Another pertinent lesson for Pakistanis is that of synthesis and concordance, not only in terms of intention but in terms of action as well. The Turk commoners were united in their resolve to safeguard democracy in Turkey. As sensibility demands, they kept their political and social differences aside struggling for a common endeavour, the joint agenda and need to secure democracy in Turkey. Had they been cleaved or segregated, they would have indirectly resulted in making the coup a successful bid. For Pakistanis to stand united is the need of hour. Respect for political differences is an art that they need to master. Backing from supporting a humble endeavour simply because the opponent party engages in it, is surely not the way nations evolve and burgeon.

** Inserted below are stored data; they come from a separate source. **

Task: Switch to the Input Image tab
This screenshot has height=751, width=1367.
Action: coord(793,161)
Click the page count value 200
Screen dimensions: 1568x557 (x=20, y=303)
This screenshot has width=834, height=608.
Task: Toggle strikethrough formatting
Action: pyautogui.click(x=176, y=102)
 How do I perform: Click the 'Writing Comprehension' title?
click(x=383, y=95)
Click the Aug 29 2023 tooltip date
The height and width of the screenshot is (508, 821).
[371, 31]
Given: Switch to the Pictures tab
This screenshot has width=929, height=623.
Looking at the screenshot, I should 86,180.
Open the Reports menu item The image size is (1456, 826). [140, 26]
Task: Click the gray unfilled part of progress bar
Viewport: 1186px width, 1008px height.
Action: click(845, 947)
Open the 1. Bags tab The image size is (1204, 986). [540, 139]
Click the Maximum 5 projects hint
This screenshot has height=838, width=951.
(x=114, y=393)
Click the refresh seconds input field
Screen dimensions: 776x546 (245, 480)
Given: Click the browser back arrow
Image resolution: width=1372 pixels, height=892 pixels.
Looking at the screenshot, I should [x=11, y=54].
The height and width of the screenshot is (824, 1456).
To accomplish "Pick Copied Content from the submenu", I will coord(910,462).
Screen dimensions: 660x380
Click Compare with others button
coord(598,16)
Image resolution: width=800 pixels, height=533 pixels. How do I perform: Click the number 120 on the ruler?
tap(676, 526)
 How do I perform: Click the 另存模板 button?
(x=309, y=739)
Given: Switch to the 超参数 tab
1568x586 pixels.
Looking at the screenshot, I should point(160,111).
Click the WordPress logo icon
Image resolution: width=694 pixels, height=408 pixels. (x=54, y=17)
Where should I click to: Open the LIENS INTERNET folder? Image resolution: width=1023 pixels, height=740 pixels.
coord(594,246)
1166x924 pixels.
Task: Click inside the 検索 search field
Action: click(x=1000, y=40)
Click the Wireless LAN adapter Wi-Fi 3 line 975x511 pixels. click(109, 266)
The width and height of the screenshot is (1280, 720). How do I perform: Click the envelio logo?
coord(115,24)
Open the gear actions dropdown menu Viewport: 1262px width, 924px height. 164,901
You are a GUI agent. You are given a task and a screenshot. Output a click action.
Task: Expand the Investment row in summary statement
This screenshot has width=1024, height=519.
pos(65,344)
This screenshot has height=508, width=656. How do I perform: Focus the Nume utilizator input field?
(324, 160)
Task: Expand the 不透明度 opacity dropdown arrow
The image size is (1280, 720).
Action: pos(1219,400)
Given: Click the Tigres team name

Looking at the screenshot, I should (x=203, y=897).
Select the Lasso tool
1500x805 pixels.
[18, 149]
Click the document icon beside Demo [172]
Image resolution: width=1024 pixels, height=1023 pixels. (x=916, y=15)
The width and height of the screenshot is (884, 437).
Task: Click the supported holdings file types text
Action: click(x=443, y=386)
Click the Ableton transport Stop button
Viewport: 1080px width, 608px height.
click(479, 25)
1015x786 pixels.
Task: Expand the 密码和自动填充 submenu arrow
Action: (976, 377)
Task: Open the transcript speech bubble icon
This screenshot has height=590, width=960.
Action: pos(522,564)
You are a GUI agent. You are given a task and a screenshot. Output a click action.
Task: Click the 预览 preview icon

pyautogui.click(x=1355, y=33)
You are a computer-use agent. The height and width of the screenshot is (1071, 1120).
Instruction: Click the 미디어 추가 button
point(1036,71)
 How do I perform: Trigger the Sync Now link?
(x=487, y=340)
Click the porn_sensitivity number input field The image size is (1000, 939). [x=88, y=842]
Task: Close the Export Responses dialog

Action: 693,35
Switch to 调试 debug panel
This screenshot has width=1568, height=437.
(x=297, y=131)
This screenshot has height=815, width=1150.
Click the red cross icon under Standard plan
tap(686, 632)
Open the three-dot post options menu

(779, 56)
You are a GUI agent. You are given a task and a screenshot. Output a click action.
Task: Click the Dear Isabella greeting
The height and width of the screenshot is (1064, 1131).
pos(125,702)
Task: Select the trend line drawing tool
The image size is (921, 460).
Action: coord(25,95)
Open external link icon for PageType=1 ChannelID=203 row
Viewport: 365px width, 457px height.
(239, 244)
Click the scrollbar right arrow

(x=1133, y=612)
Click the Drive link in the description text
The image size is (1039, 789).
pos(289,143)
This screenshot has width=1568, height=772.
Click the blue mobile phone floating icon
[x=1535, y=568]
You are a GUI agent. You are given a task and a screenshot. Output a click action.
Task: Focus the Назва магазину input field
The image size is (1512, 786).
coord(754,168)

Lastly, the Turkish resolve to support democracy even when President Erdogan, who has infamously assumed the posture of an autocratic leader, not only speaks volumes about the tenacity of the Turkish people but also stresses on the need to ensure sustainability of institutions for evolution. The military coup was a perfect opportunity for the Turk commoners to have gotten away from the repressive radical conservative policies of Erdogan and his censorship laws, highly disfavoured by the general populace. A case in point being the sentence of Turkish model Merve Buyucksarac, on charges of ‘insulting’ President Erdogan by composing and sharing a satirical poem critical of Erdogan and his policies. However, the Turks thought not about Erdogan but about the institution he represented, and took to streets, foiled the attempts for a military coup, gave up their lives, all for the welfare of democracy, all for the sake of a brighter tomorrow in Turkey.

I have time and again maintained that stability and fortification of institutions can only be ushered in when sustainability assumes the posture of normalcy in a state. For Pakistanis to relish the true colours of democracy, democracy itself needs to be given a chance, just as the Turks have given. For once we need to learn from our history and from our friends, the Turks, who by clinging onto the values of democracy and civilian supremacy, through their sagaciousness have written history. The legends of their bravery will continue to inspire future commoners, enabling them to stand up for their ideals, their dreams and the fact that gullibility is not what defines them today, for they are the ones granting power to the leadership. For once let’s stop alluding to Martial Law as a suitable alternative to all our collective trajectories. For once let’s allow the seed of democracy to blossom into a fragrantly beautiful flower, a flower that exudes dictums of peace and harmony, only then can we truly accord it the cachet it deserves.